Heute meint man, wenn man von Transmutation spricht, meist die Umwandlung radioaktiver Elemente mit langen Halbwertszeiten in solche mit kurzen Halbwertszeiten. Damit könnte im Idealfall die Zeit drastisch reduziert werden, die radioaktiver Abfall noch gefährlich ist. Die dafür benötigten Neutronen kämen aus speziell dafür konstruierten Reaktoren oder Beschleunigern (von denen bräuchte man dann aber sehr viele). Soweit klingt es eigentlich nicht schlecht.
Transmutation funktioniert aber nicht mit einem beliebigen Gemisch unterschiedlicher Radionuklide. Das sogenannte “Partitioning”, die Trennung der unterschiedlichen Nuklide des radioaktiven Abfalls, ist etwas, um das man als Vorstufe leider nicht herumkommt. Dafür braucht man im Grunde eine Wiederaufarbeitungsanlage. Alle Argumente gegen die Wiederaufarbeitung sprechen also auch gegen die Transmutation.
Wenn Transmutation zur Lösung des Endlagerproblems beitragen soll, müssen dafür ganz neue kerntechnische Industrieanlagen inklusive Wiederaufarbeitung errichtet werden. Es ist wirklich mehr als zweifelhaft, ob das wirklich sicherer als ein Endlager wäre – von der politischen Durchsetzbarkeit ganz zu schweigen. Es ist auch noch unklar, ob das Verfahren im großen Maßstab funktionieren wird. Bisher baut man an einer europäische Forschungsanlage im belgischen Mol, die in 10 Jahren fertig sein soll. Es gibt derzeit und auf absehbare Zeit noch keine funktionierende Anlage für Transmutation im industriellen Umfang.
Auch wenn die Transmutation funktioniert, wird man dennoch ein Endlager brauchen. Das Verfahren funktioniert nicht zu 100% und nicht für alle Abfallarten und Nuklide. Der Abfall im Endlager mag dann weniger gefährlich sein – sparen kann ich mir das Endlager dennoch nicht.

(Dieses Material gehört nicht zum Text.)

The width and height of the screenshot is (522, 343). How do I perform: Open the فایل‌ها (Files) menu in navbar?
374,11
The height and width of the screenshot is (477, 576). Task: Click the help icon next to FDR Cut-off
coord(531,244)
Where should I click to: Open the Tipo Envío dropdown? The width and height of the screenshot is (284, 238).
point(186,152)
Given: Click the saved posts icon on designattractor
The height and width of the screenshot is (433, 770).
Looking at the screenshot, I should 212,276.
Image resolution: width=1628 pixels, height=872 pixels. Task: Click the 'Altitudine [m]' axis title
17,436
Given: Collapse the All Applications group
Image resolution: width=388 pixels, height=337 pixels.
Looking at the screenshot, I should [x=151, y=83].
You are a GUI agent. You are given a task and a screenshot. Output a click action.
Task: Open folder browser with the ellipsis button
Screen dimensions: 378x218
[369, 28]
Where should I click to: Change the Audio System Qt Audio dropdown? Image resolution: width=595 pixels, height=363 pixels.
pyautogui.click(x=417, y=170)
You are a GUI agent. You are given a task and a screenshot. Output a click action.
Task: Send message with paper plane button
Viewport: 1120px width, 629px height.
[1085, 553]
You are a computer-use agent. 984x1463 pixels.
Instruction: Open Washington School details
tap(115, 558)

Überspitzt gesagt kann man mit dieser Technologie – wenn sie denn in der Zukunft im großen Maßstab funktionieren sollte – die immer noch nötigen Endlager etwas einfacher machen – um den Preis der Risiken zusätzlicher nuklearindustrieller Komplexe. Aus heutiger Sicht wäre das wohl ein schlechter Deal und eine unsichere Wette auf die Zukunft. Wir werden uns wohl bis auf weiteres damit abfinden müssen, dass unser Atommüll weiterhin Atommüll bleibt.